Looking back only a few years, I think a card like the RTX 4060 Ti would meet expectations for a xx60 Ti card – which is to say that it effectively matches the performance of the previous-gen xx70 card, and adds current-gen features. But we live in the post-RTX 30 Series era now.

While many actual gamers were left empty-handed during the dark times (f*** Ethereum, anyway), the RTX 30 Series was a BIG upgrade over the RTX 20 Series, and list pricing was very good for the performance level.

My favorite card last generation was the RTX 3060 Ti, and for its elusive MSRP of $399 it was the card I would have bought with my own money. Think about this: it was faster than the $699 (and up) RTX 2080, cruising past heavyweights such as GeForce GTX 1080 Ti and Radeon RX 5700 XT. And this begs the question, was the RTX 3060 Ti too good? It certainly set expectations for the next generation of GeForce cards very high.

Seeing only modest raw performance gains over the previous generation xx60 Ti card here isn’t very exciting, but there are architectural improvements with the RTX 4060 Ti that stretch the lead to more impressive levels.
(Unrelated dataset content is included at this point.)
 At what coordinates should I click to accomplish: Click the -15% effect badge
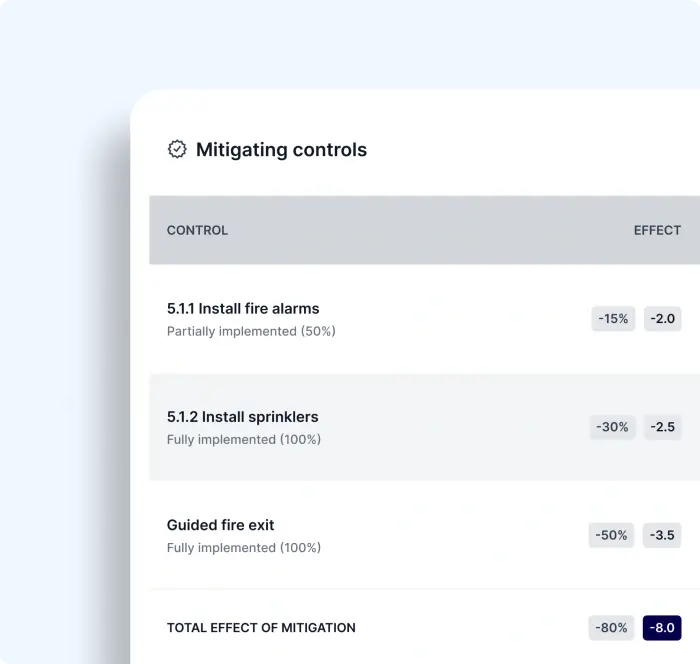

I didn’t cover things like content creation, where this generation offers a better experience.

This card wants you to use DLSS 3 + FG, and if you get it, use this. Regardless of what you’ve watched (or possibly even read) about DLSS 3 and Frame Generation, the tech does greatly increase the framerates and perceived smoothness of games, and in games that support the DLSS 3 + FG combination the RTX 4060 Ti crosses into enthusiast 2560×1440 territory – at least based on the FPS numbers I was seeing.

Now, about that VRAM thing. 8GB is certainly a useful amount, but there have been multiple (and heavily-documented) examples of recent titles that want as much as they can get. I would love it if this card had 16GB, and while I could pontificate about public companies maintaining margins on products amidst rising component costs, the fact is that gamers don’t care about how well company X is doing. They all just want cheap GPUs with lots of VRAM, as far as I can tell.
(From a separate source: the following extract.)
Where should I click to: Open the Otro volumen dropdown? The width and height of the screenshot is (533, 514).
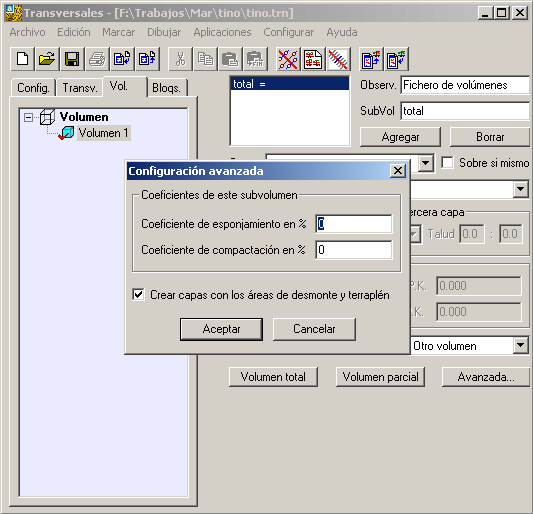coord(521,345)
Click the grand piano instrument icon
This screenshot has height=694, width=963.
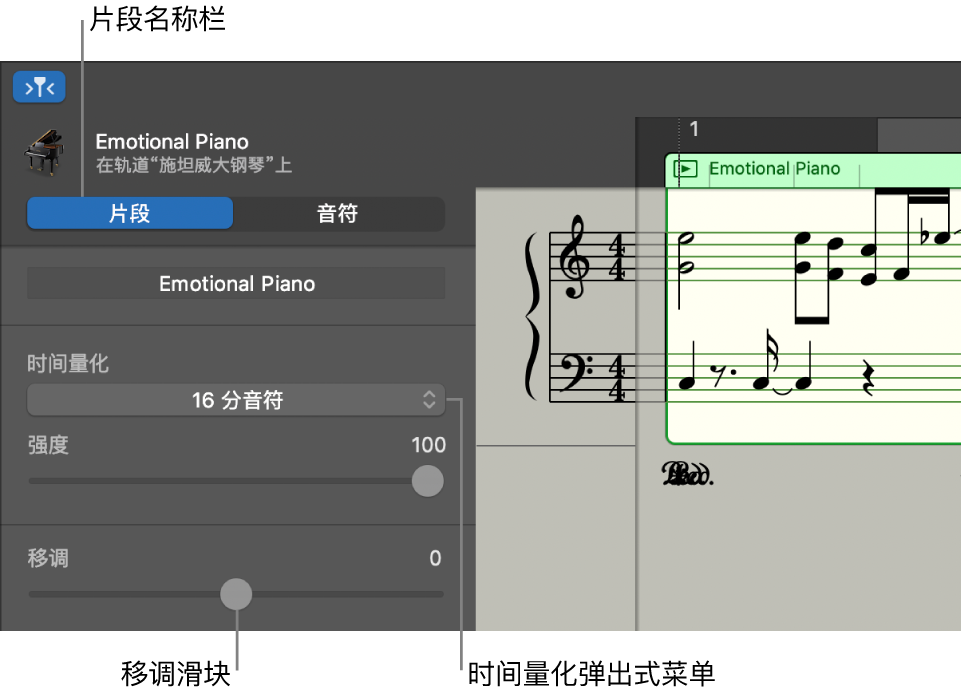point(44,152)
The fact that a 16GB version of the RTX 4060 Ti will be made available is definitely a good move, but it isn’t coming until July. I would have loved to see it launch alongside this card, but the additional $100 for the 16GB RTX 4060 Ti does push it into a different market segment. We will have to wait and see if AMD answers with something compelling, and creates some pricing pressure. I think we’d all love to see a price break on components for this increasingly expensive hobby.